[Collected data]
● ● ● ●

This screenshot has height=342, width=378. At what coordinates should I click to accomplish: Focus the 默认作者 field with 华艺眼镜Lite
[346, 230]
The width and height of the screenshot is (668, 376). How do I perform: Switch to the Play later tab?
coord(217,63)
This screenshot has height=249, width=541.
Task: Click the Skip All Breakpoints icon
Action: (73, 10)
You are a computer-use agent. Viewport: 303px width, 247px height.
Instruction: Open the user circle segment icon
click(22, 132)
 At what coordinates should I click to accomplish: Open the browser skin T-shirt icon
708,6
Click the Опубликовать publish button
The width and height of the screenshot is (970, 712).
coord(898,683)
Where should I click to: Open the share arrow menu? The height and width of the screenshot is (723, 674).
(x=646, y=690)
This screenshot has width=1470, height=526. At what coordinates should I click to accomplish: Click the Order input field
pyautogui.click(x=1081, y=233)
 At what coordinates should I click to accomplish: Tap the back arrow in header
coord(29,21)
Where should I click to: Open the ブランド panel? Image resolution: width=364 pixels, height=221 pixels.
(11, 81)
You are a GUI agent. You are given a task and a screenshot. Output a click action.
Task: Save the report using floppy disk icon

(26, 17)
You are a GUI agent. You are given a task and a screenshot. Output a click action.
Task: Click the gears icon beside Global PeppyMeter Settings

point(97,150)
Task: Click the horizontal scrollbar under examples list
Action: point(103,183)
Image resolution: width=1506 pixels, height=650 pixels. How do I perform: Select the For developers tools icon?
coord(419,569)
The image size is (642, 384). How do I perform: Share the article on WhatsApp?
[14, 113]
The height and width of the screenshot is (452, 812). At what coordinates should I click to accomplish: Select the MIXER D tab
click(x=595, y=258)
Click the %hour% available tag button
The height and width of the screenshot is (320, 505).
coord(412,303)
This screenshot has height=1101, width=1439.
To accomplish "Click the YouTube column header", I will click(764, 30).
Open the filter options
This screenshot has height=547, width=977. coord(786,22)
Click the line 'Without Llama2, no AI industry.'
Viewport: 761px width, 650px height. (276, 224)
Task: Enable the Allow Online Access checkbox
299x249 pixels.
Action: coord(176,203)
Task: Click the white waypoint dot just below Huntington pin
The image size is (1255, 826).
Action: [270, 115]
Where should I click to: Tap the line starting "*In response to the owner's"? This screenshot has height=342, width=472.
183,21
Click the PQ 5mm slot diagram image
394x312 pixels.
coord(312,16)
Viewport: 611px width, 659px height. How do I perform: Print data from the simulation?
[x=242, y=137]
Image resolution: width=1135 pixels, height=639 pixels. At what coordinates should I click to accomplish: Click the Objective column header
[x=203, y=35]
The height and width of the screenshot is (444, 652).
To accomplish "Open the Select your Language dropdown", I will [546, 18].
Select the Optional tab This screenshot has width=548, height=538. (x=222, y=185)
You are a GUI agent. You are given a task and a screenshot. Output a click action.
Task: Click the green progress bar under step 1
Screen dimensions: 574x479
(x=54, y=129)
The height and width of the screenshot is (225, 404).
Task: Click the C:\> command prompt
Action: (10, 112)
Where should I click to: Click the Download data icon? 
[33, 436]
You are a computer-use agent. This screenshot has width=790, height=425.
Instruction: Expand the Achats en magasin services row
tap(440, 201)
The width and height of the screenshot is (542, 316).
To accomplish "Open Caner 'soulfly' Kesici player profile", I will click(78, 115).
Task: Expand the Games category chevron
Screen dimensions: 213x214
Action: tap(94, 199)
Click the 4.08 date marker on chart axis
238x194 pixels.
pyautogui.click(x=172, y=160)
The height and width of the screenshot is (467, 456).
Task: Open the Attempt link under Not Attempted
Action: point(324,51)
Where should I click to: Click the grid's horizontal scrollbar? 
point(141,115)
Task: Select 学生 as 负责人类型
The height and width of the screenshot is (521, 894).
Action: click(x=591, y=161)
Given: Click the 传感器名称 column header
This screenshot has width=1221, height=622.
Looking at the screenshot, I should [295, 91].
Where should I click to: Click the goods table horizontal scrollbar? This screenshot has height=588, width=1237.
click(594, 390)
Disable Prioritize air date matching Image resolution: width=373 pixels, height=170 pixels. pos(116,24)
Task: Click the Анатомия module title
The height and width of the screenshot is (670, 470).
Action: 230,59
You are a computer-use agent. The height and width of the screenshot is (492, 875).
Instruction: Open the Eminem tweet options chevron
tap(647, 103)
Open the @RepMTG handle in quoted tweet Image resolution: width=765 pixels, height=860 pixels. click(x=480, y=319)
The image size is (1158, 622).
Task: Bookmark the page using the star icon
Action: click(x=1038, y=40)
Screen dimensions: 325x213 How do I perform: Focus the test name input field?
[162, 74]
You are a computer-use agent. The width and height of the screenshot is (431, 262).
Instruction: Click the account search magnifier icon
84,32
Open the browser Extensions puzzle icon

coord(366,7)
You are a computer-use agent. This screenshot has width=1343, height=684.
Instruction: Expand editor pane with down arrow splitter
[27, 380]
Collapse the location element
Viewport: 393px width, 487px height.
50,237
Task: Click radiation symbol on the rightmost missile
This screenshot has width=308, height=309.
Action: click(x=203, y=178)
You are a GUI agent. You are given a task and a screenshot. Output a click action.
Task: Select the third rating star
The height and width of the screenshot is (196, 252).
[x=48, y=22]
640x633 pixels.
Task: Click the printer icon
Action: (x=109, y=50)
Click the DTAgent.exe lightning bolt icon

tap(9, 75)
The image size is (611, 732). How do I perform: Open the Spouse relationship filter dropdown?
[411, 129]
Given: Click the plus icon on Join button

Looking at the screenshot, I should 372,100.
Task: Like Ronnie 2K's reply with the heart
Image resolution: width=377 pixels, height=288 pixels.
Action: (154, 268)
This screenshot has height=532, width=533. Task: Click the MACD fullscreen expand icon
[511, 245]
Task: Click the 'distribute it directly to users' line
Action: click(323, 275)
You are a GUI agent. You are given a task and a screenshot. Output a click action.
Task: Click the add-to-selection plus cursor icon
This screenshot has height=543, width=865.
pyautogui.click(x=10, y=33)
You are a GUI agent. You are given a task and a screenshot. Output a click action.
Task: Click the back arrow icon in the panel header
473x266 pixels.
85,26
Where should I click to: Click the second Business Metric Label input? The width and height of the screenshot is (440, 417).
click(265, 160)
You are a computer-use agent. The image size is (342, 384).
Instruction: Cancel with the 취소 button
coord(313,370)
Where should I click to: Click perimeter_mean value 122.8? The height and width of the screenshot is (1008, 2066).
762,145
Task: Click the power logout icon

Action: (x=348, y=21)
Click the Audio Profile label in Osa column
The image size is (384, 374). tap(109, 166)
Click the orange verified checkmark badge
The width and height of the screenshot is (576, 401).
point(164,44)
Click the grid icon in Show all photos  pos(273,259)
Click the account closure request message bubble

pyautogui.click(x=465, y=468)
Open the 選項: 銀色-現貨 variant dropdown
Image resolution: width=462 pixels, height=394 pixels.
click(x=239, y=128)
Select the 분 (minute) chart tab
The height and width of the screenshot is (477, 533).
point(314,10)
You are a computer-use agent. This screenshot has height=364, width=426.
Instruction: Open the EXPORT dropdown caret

● ● ● ●

Your objective: Go through the data and show every line where "will" occurs.

Output:
To accomplish "Click the YouTube column header", I will click(764, 30).
To accomplish "Open the Select your Language dropdown", I will [546, 18].
To accomplish "Open Caner 'soulfly' Kesici player profile", I will click(78, 115).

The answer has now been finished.